Stored entries
____________
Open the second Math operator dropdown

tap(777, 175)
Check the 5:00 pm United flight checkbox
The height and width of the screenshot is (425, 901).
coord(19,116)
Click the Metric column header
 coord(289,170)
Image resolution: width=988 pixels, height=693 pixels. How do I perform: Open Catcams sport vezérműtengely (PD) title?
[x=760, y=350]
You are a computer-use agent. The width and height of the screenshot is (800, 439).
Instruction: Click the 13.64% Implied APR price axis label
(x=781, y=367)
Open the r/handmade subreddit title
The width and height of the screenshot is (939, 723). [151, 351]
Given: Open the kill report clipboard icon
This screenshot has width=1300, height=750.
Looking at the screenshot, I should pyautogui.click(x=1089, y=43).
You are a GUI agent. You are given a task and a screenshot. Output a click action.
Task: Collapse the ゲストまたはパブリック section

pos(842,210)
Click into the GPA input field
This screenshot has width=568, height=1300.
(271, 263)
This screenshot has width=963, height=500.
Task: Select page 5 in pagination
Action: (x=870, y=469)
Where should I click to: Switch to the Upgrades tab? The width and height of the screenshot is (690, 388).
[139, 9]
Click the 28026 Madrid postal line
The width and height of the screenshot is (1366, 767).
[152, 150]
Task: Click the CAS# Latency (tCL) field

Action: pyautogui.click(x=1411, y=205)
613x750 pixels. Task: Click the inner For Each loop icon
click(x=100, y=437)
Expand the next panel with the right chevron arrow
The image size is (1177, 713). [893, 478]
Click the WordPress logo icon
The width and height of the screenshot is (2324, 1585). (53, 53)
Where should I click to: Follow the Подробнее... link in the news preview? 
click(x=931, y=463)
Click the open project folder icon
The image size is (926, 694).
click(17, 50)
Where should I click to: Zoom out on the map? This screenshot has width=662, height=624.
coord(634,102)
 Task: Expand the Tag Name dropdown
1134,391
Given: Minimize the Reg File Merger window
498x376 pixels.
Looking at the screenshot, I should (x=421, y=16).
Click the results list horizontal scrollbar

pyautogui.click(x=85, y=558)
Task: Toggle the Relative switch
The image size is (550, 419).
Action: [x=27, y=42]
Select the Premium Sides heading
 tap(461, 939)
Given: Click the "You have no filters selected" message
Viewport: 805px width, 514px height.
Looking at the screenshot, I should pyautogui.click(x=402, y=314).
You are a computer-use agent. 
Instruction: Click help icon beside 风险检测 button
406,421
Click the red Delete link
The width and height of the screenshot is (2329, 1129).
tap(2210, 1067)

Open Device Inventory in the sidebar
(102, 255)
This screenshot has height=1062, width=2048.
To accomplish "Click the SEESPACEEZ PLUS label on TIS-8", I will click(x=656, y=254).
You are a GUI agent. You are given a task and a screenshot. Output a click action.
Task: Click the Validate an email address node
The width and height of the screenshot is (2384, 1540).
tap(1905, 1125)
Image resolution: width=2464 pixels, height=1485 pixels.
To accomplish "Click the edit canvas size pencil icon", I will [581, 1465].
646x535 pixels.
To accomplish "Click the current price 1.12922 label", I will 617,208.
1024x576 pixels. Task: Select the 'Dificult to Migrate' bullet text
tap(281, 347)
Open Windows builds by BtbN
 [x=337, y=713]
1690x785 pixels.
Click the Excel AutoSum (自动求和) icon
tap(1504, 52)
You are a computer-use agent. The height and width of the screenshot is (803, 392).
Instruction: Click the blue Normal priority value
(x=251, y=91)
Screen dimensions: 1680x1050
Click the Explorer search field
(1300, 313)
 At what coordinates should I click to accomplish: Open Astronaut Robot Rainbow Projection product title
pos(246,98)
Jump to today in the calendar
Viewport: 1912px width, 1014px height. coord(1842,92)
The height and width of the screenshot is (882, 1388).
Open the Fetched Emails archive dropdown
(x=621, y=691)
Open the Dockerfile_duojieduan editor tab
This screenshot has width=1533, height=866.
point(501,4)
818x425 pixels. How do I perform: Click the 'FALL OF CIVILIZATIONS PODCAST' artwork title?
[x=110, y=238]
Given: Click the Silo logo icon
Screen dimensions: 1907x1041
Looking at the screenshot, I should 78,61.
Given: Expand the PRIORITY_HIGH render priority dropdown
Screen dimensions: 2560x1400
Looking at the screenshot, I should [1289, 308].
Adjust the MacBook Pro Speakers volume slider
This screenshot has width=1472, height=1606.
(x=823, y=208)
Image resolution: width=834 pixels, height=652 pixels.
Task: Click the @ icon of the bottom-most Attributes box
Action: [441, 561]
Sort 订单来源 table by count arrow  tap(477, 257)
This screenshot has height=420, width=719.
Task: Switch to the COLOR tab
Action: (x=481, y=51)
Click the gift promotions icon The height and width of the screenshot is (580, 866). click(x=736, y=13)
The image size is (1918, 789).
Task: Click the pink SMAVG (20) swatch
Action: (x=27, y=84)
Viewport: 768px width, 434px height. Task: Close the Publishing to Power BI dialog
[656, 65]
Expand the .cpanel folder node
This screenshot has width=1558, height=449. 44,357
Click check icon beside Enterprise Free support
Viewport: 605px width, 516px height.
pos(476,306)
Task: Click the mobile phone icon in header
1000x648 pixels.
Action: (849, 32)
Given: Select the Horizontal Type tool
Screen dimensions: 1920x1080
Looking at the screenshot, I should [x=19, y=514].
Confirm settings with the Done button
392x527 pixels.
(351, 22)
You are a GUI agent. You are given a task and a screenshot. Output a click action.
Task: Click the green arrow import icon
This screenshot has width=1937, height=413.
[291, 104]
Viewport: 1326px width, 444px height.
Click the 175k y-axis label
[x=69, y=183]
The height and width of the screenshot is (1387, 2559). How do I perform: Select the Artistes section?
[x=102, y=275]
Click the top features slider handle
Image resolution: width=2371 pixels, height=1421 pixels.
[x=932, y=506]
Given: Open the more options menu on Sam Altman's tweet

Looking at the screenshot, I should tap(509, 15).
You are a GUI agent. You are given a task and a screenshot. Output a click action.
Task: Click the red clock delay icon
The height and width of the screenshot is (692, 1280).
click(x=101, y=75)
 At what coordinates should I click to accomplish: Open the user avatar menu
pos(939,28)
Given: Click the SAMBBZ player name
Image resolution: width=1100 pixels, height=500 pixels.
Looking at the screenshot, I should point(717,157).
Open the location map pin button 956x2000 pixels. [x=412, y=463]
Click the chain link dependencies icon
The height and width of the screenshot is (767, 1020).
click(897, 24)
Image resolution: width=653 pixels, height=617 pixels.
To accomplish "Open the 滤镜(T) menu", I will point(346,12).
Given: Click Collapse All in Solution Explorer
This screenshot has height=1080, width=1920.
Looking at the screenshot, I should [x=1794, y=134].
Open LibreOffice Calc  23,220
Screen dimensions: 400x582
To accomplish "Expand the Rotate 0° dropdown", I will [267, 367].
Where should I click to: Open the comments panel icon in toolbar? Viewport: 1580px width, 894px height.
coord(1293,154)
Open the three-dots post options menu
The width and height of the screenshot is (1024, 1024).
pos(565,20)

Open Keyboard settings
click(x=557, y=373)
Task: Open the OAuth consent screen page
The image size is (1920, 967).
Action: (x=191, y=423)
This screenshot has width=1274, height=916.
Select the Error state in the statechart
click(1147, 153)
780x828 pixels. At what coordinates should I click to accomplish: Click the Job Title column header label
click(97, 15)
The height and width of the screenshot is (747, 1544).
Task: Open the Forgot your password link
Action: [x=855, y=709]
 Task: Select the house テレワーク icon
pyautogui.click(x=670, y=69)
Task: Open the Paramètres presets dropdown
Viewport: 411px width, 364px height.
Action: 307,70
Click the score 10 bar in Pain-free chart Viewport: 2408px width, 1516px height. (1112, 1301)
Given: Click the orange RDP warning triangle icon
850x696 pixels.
____________
WHAT THE TASK REQUIRES: Render the material from its first line through the line that contains "The width and height of the screenshot is (939, 723).", including that line, as a Markdown table with the columns Row and Line. Number each line in order and leave out blank lines.

SOLVED PROBLEM:
| Row | Line |
|---|---|
| 1 | Open the second Math operator dropdown |
| 2 | tap(777, 175) |
| 3 | Check the 5:00 pm United flight checkbox |
| 4 | The height and width of the screenshot is (425, 901). |
| 5 | coord(19,116) |
| 6 | Click the Metric column header |
| 7 |  coord(289,170) |
| 8 | Image resolution: width=988 pixels, height=693 pixels. How do I perform: Open Catcams sport vezérműtengely (PD) title? |
| 9 | [x=760, y=350] |
| 10 | You are a computer-use agent. The width and height of the screenshot is (800, 439). |
| 11 | Instruction: Click the 13.64% Implied APR price axis label |
| 12 | (x=781, y=367) |
| 13 | Open the r/handmade subreddit title |
| 14 | The width and height of the screenshot is (939, 723). [151, 351] |